Welcome to our introductory lab, where we'll explore the basics of creating various Data visualizations and converting them into widely accessible HTML format for online publishing. This lab is designed to provide a first look at the end-to-end process of writing and sharing analyses using various Data visualization packages
mermaid
graph LR
Package[Data Visualization]-->matplotlib[Matplotlib - 2D plotting library];
Package[Data Visualization]-->seaborn[Seaborn - Statistical data visualization];
Package[Data Visualization]-->plotly[Plotly - Interactive plotting library];
| Package | Description | Installation |
|---|---|---|
| Matplotlib | Matplotlib is a 2D plotting library for Python. It provides a wide variety of static, animated, and interactive plots. It is widely used for creating publication-quality visualizations. | pip install matplotlib |
| Seaborn | Seaborn is built on top of Matplotlib and provides a high-level interface for drawing attractive and informative statistical graphics. It simplifies the process of creating complex visualizations with less code. | pip install seaborn |
| Plotly | Plotly is an interactive plotting library that allows users to create dynamic and interactive visualizations. It supports a wide range of chart types and can be used for creating dashboards and web-based applications. | pip install plotly |
import matplotlib.pyplot as plt
import numpy as np
import pandas as pd
import seaborn as sns
import plotly.express as px
import plotly
# Fixing random state for reproducibility
np.random.seed(19680801)
n = 100_000
x = np.random.standard_normal(n)
y = 2.0 + 3.0 * x + 4.0 * np.random.standard_normal(n)
xlim = x.min(), x.max()
ylim = y.min(), y.max()
fig, (ax0, ax1) = plt.subplots(ncols=2, sharey=True, figsize=(9, 4))
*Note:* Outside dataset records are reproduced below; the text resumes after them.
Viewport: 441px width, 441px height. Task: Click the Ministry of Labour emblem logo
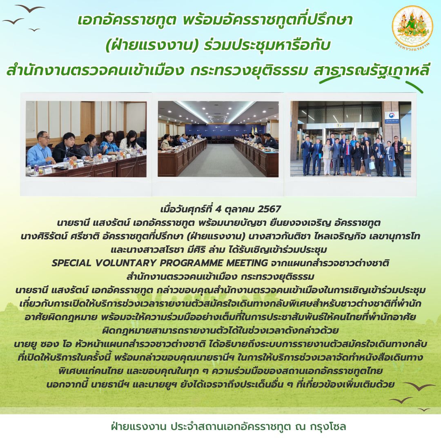[x=412, y=28]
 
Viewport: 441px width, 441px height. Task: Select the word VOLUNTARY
[x=125, y=263]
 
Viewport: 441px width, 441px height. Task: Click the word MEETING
[x=247, y=263]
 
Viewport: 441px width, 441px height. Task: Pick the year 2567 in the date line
[x=269, y=209]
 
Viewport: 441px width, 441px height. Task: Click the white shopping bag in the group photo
[x=372, y=165]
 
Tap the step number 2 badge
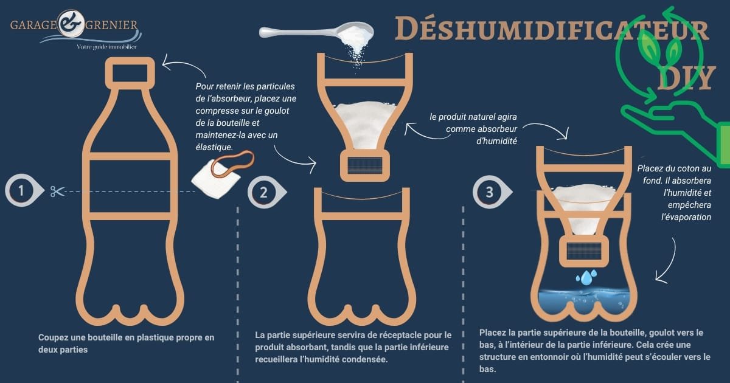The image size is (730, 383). pos(263,192)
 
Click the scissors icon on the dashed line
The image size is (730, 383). pos(57,191)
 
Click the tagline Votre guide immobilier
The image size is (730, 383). pos(106,47)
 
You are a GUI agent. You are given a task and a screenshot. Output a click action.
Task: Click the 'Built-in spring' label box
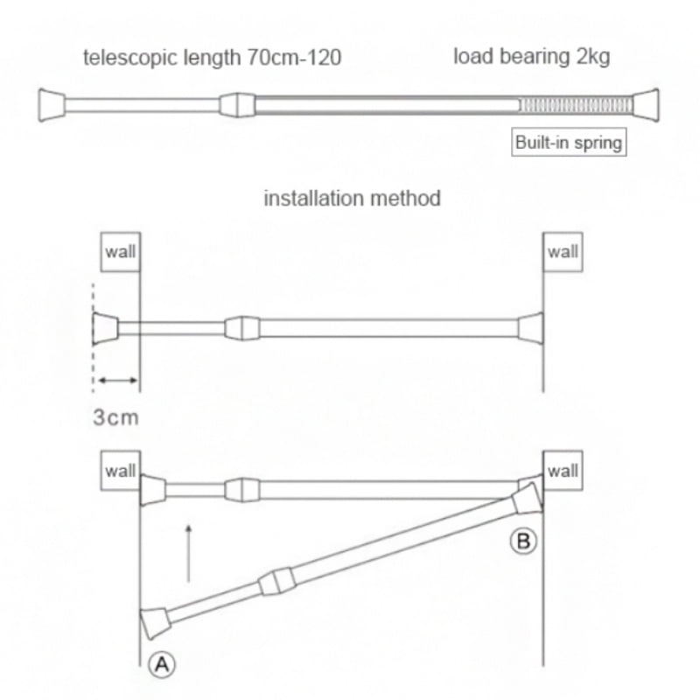[x=569, y=142]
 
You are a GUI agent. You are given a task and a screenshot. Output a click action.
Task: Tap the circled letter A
[x=162, y=665]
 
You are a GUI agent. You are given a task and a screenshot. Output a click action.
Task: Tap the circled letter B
[x=523, y=541]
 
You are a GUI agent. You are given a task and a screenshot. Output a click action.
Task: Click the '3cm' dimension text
[x=116, y=417]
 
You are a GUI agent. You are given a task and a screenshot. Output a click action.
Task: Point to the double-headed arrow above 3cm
[x=118, y=381]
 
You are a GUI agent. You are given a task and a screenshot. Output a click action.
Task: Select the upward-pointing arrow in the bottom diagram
[x=188, y=554]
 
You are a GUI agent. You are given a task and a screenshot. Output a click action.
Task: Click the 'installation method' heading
[x=353, y=199]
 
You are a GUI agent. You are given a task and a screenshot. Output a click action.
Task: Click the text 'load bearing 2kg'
[x=532, y=57]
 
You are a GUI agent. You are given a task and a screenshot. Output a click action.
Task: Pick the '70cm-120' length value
[x=294, y=58]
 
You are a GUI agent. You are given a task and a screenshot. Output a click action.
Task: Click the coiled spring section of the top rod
[x=576, y=105]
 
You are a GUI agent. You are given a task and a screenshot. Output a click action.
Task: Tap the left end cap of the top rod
[x=52, y=105]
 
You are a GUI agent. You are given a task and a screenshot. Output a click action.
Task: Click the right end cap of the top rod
[x=646, y=105]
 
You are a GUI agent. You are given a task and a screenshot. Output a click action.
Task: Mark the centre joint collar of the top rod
[x=237, y=105]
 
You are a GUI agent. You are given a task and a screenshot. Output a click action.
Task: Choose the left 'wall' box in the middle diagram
[x=121, y=252]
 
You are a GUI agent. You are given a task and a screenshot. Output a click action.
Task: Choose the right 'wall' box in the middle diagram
[x=563, y=252]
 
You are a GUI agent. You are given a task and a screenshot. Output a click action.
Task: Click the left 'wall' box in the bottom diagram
[x=121, y=471]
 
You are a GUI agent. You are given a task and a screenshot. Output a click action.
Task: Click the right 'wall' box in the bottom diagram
[x=563, y=471]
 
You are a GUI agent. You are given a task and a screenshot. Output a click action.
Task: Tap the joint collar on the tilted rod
[x=277, y=582]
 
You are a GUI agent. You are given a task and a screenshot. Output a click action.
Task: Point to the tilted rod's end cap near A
[x=155, y=623]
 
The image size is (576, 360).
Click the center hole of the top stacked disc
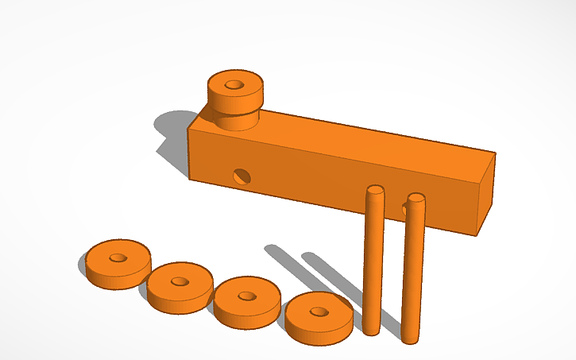point(234,83)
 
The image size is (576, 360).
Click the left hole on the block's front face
point(241,175)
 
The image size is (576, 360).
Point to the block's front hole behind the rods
point(407,209)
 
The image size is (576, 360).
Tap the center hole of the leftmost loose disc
point(118,257)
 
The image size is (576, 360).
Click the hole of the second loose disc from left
point(180,281)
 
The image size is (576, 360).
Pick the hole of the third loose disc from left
point(247,296)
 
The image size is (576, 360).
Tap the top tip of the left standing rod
point(374,190)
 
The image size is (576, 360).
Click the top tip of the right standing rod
point(416,196)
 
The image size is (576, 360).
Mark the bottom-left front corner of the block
point(189,178)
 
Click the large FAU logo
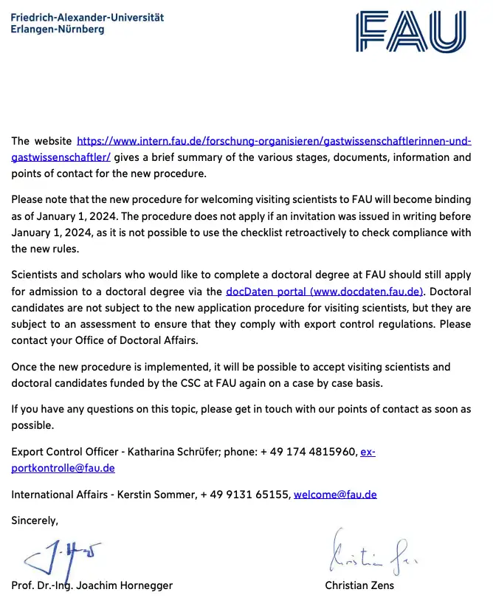411,32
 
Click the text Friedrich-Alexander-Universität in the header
88,17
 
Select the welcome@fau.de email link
335,495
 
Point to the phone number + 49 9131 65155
245,495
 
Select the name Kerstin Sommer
156,495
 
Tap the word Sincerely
35,520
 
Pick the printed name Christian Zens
359,585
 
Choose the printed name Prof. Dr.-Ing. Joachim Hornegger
92,585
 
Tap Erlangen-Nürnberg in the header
58,30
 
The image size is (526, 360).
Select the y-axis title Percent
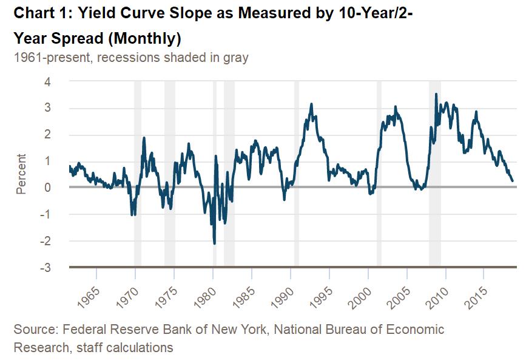21,174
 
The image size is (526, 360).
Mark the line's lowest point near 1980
215,243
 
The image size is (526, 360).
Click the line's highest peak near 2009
436,94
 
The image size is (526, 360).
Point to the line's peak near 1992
311,104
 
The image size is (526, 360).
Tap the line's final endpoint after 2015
513,181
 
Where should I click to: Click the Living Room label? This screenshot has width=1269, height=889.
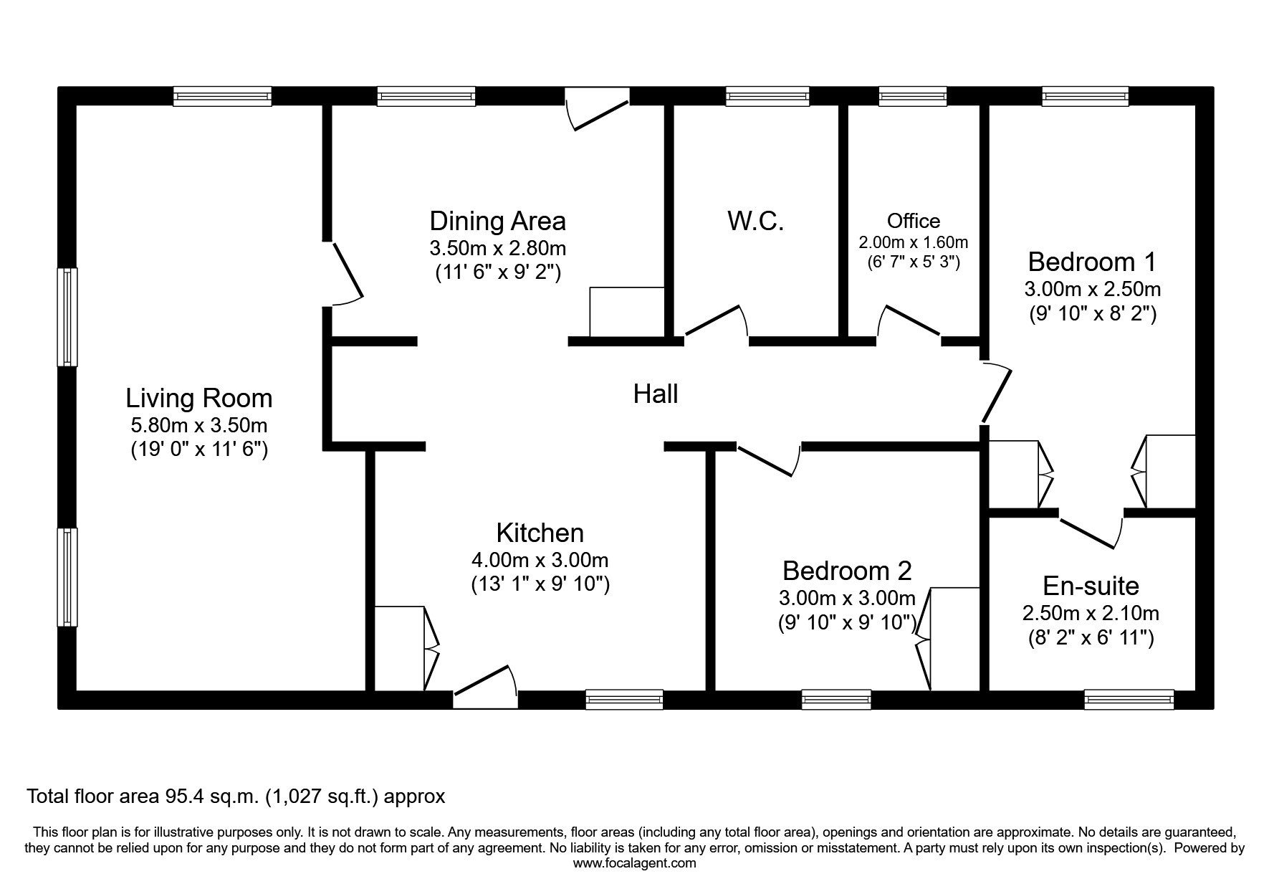(x=198, y=398)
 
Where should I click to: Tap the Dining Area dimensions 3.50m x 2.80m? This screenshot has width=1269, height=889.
(x=498, y=249)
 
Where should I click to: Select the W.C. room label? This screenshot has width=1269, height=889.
(x=755, y=221)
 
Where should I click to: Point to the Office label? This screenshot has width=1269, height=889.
(x=913, y=221)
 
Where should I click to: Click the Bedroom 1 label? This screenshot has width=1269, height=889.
(x=1092, y=262)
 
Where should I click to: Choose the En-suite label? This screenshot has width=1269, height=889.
(x=1091, y=586)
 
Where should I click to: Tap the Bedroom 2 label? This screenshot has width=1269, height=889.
(x=847, y=571)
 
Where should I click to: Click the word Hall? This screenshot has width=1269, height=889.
(x=656, y=394)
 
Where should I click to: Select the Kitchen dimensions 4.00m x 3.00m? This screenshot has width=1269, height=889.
(x=540, y=560)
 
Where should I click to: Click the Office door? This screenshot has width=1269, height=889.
(x=909, y=320)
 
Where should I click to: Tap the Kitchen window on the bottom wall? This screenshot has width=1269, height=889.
(x=624, y=699)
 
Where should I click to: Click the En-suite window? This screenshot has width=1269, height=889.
(x=1129, y=699)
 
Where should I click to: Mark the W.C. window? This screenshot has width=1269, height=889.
(x=767, y=97)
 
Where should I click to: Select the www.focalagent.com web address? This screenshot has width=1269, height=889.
(x=634, y=863)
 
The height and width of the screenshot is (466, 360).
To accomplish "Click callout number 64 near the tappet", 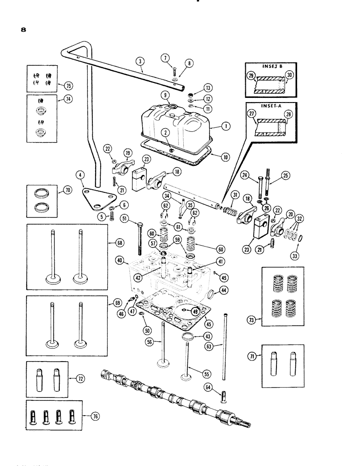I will [x=206, y=386].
hb = ax0.hexbin(x, y, gridsize=50, cmap='inferno')
ax0.set(xlim=xlim, ylim=ylim)
ax0.set_title("Hexagon binning")
cb = fig.colorbar(hb, ax=ax0, label='counts')
hb = ax1.hexbin(x, y, gridsize=50, bins='log', cmap='inferno')
ax1.set(xlim=xlim, ylim=ylim)
ax1.set_title("With a log color scale")
cb = fig.colorbar(hb, ax=ax1, label='log10(N)')
plt.show()
The code utilizes Matplotlib to create a visualization of the electrical potential and gradient of an electrical dipole.
from matplotlib.tri import (CubicTriInterpolator, Triangulation,
UniformTriRefiner)
# ----------------------------------------------------------------------------
# Electrical potential of a dipole
# ----------------------------------------------------------------------------
def dipole_potential(x, y):
"""The electric dipole potential V, at position *x*, *y*."""
r_sq = x**2 + y**2
theta = np.arctan2(y, x)
z = np.cos(theta)/r_sq
return (np.max(z) - z) / (np.max(z) - np.min(z))
# ----------------------------------------------------------------------------
# Creating a Triangulation
# ----------------------------------------------------------------------------
# First create the x and y coordinates of the points.
n_angles = 30
n_radii = 10
min_radius = 0.2
radii = np.linspace(min_radius, 0.95, n_radii)
angles = np.linspace(0, 2 * np.pi, n_angles, endpoint=False)
angles = np.repeat(angles[..., np.newaxis], n_radii, axis=1)
angles[:, 1::2] += np.pi / n_angles
x = (radii*np.cos(angles)).flatten()
y = (radii*np.sin(angles)).flatten()
V = dipole_potential(x, y)
# Create the Triangulation; no triangles specified so Delaunay triangulation
# created.
triang = Triangulation(x, y)
# Mask off unwanted triangles.
triang.set_mask(np.hypot(x[triang.triangles].mean(axis=1),
y[triang.triangles].mean(axis=1))
< min_radius)
# ----------------------------------------------------------------------------
# Refine data - interpolates the electrical potential V
# ----------------------------------------------------------------------------
refiner = UniformTriRefiner(triang)
tri_refi, z_test_refi = refiner.refine_field(V, subdiv=3)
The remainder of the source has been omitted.